Um überhaupt einen Fernseher oder Beamer im Innenhof oder auf der Terrasse aufstellen zu dürfen, brauchen Wirte das Einverständnis des Ordnungsamts. Das gilt auch für Sperrzeiterweiterungen und wenn die Außengastronomie für ein bestimmtes Ereignis erweitert werden soll. Wer das nicht macht, muss mit einem Bußgeld rechnen. Bei mehrmaligem Verstoß verliert der Gaststättenbetreiber seine Konzession. Bisher liegt allerdings nur ein einziger Antrag vor, und der wurde abgelehnt. Das Zapata an der Pragstraße wollte auch montags, dienstags und mittwochs öffnen, um Spiele zu zeigen.
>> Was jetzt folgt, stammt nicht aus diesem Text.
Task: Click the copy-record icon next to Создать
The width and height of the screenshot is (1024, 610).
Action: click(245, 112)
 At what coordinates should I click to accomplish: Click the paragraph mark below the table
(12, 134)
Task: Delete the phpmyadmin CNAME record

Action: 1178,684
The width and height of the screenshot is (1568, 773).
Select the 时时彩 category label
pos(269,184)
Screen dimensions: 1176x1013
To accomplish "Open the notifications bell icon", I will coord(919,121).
Die Stadt lehnte die Betriebszeiterweiterung aus Lärmschutzgründen ab.

Eichenauer wundert sich, dass so wenige Gastwirte einen Antrag gestellt haben: „Entweder die Leute kennen die Regeln und halten sich dran, oder sie sind sich unsicher, ob sich der ganze Aufwand überhaupt lohnt“, sagt er. Schließlich könne man ein Sommermärchen wie 2006 nicht planen, „das entsteht einfach“.
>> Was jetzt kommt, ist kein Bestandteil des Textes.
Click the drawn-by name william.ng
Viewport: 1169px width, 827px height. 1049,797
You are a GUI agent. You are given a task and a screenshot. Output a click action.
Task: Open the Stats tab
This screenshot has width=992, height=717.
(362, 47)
Im Außenbereich sind Glasflaschen verboten

Vielleicht liegt es auch einfach daran, dass die Gastwirte nicht Bescheid wissen. Post vom Ordnungsamt hat Lutz Metzger, Wirt der Suite 212 an der Theodor-Heuss-Straße, zwar am Dienstag bekommen. Aber da ging es nicht um Lärmschutz oder eine Genehmigung, die er für seine „Tribüne“ vor dem Lokal bräuchte. Die Stadt teilte mit, dass im Außenbereich Glasflaschen verboten seien. „Weil wir ja schon seit Jahren bei großen Turnieren Fußball zeigen, waren wir darauf vorbereitet“, sagt er. Und hat eigens Hartplastikbecher besorgt. Die gegen Pfand ausgegeben werden. „Doch wer das nicht getan hat, und jetzt erst erfährt, dass Glasflaschen verboten sind, hat ein Problem.“ Dass er ein extra Einverständnis des Ordnungsamts bräuchte, davon weiß er nichts. Schließlich habe er eine Konzession am Wochenende bis 5 Uhr und an den Wochentagen bis 3 Uhr. Zudem seien die Leinwände draußen nicht auf öffentlichem Grund sondern auf eigener Fläche aufgebaut. „Bisher war das nicht nötig“, sagt er, „aber ich werde mich am Freitag noch einmal erkundigen.“

Barbara Schreiber und Andreas Göz vom Maulwurf in Vaihingen zeigen die Spiele nur in der Kneipe. Der Nachbarn wegen, die man nicht bis 23 Uhr beschallen könne. Wohl wissend, dass bei schönem Wetter so mancher Gast lieber in den Biergarten sitzt. Als Ersatz für die frische Luft gibt’s bei ihnen frisches Bier – aus allen 16 Ländern, die bei der EM mitkicken.

Wer im heimischen Innenhof, im Garten oder auf dem Balkon nach 22 Uhr schaut, hat vom Ordnungsamt nichts zu befürchten. Probleme machen dann eher die Nachbarn. „Es handelt sich um einen privaten Kreis, das ist ja bei Geburtstagsfeiern oder anderen Partys nicht anders“, sagt Eichenauer. Wer Stress vermeiden will, sollte die Hausgemeinschaft über die Feier informieren – oder die Nachbarn zum Mitfeiern einladen.